The EU isn’t happy about this for a range of reasons. Some of them are economic, others are defense oriented. In the green energy sector, finance and other “vital” industries the EU has decided that having everyone hosted in Azure is maybe not a good idea. Then there are the privacy concerns, danish citizens might be ok with their medical history being online for the Danish healthcare systems to use, but they’re not ok with the data being used to train LLMs. Now… it’s tinfoil but with all the privacy scandals you also really can’t blame people for not believing that Microsoft honours their agreements to actually let no one (not even the NSA) snoop. There are also EU and US relations, I think Trump 2016 was a system shock for the EU. There is a reason we trust US tech companies and not Chinese tech companies, and that trust has been irreparably shaken. So for the past few years, we’ve seen a huge spike in interest in the field of EU alternatives to Azure and AWS because a lot of people are hoping to have places themselves in good spots if/when things start to move.
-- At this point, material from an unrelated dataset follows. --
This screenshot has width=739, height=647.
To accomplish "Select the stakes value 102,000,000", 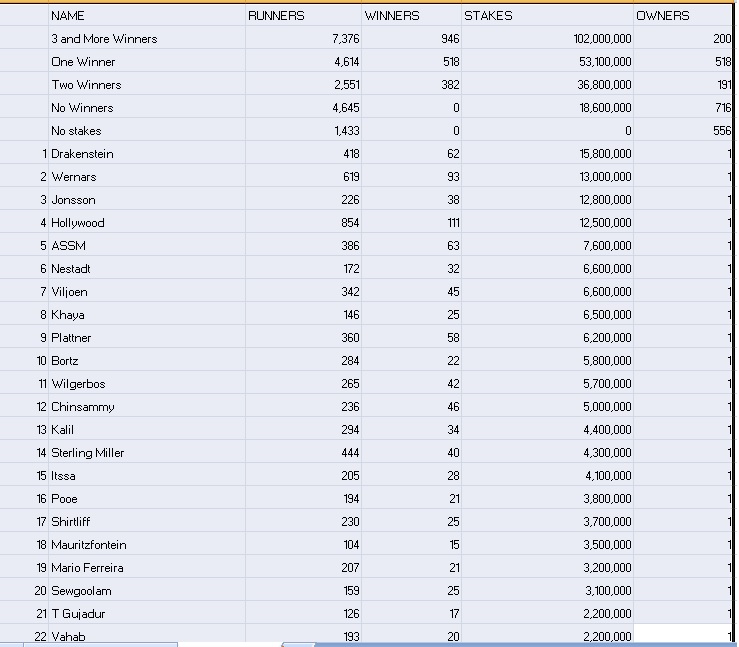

It’s not going to happen all at once, and it’s not going to happen fast. But even if you score a single EU city’s contract for 4-8 years, you can frankly keep your company running just on that. What has helped this position even more is the price hikes in Azure. Even in the private sector, everyone is weighing their options around here. Many have already left, some cancelled their planned moves but we’re all doing the calculations.